Artist Talk with Amy Franceschini

February 3rd @ 4:30 pm5:45 pm CST
Art Department Visiting Artists Colloquium
Room L160, Elvehjem Building | 800 University Avenue
Madison, WI 53706 United States 

Artist Talk with Michael Swaine

February 10th @ 4:30 pm  – 5:45 pm CST
Art Department Visiting Artists Colloquium
Room L160, Elvehjem Building | 800 University Avenue
Madison, WI 53706 United States 

Madison Area Network for Innovation and Collaboration (MANIAC) Lunchtime Talk

March 3rd @ 11:30 am – 1:00 pm CST
Symphony Room, Gordon Commons
770 W. Dayton Street
Madison, WI 53706 United States 

UW-MANIAC (Madison Area Network for Innovation and Collaboration) is a dynamic partnership of University and community people who are creatively exploring the possibilities of a network focused on sparking creative, innovative practices in our workplace.

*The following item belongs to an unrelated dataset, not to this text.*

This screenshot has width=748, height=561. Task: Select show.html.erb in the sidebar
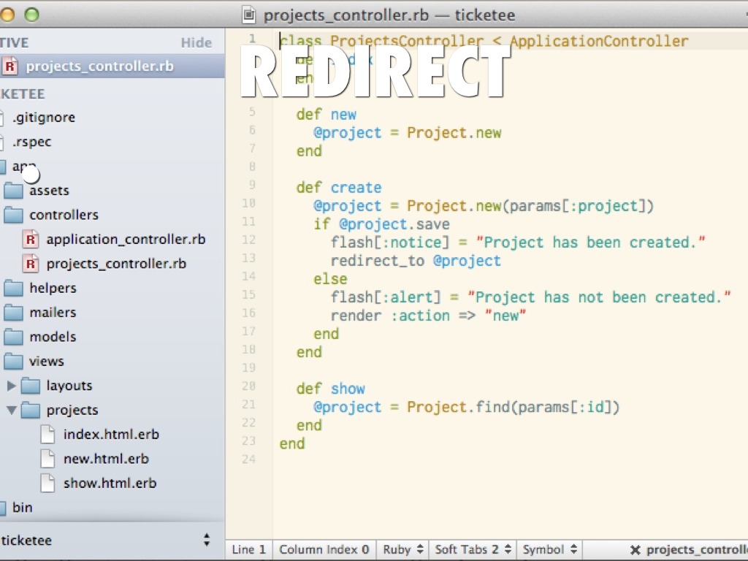[x=110, y=484]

Flatbread Society Seed Journey

April 22 @ 6:30 pm – 9:00 pm CST
Gates of Heaven, 302 East Gorham Street
Madison, WI 53703  United States 

This final event will include a public presentation of the map, broadsides and individual research that students have worked on independently and collaboratively with various departments on the UW-Madison campus as well as community groups.

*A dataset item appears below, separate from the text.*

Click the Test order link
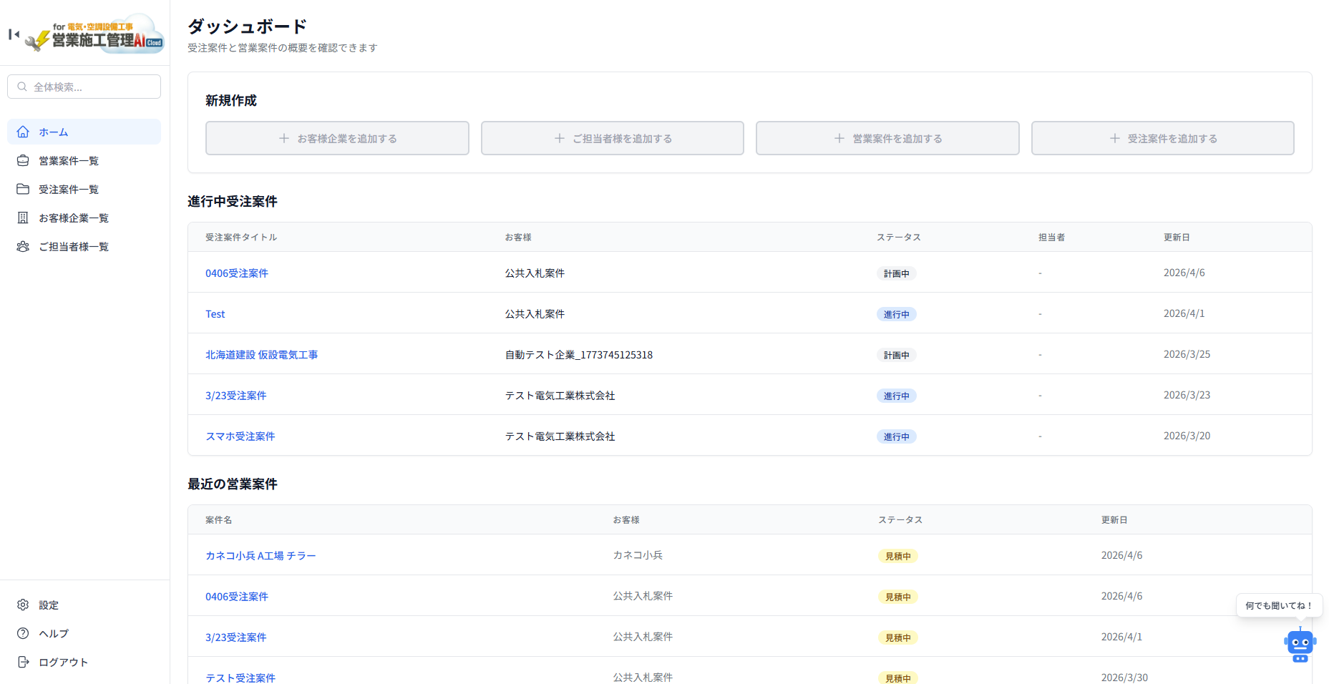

Seeds of Time at the Gates of Heaven provides a window into the range of topics explored during the semester long course that Amy taught. Students worked individually and collaboratively to create an arc of experiences that express their personal research as it relates to Seed Journey. Each component of the night will be a curated walk-through and participation of the student’s presentations. Student’s performance exhibitions include: a choreographed square dance, kneading bread, information on seed origins and use, and water testing.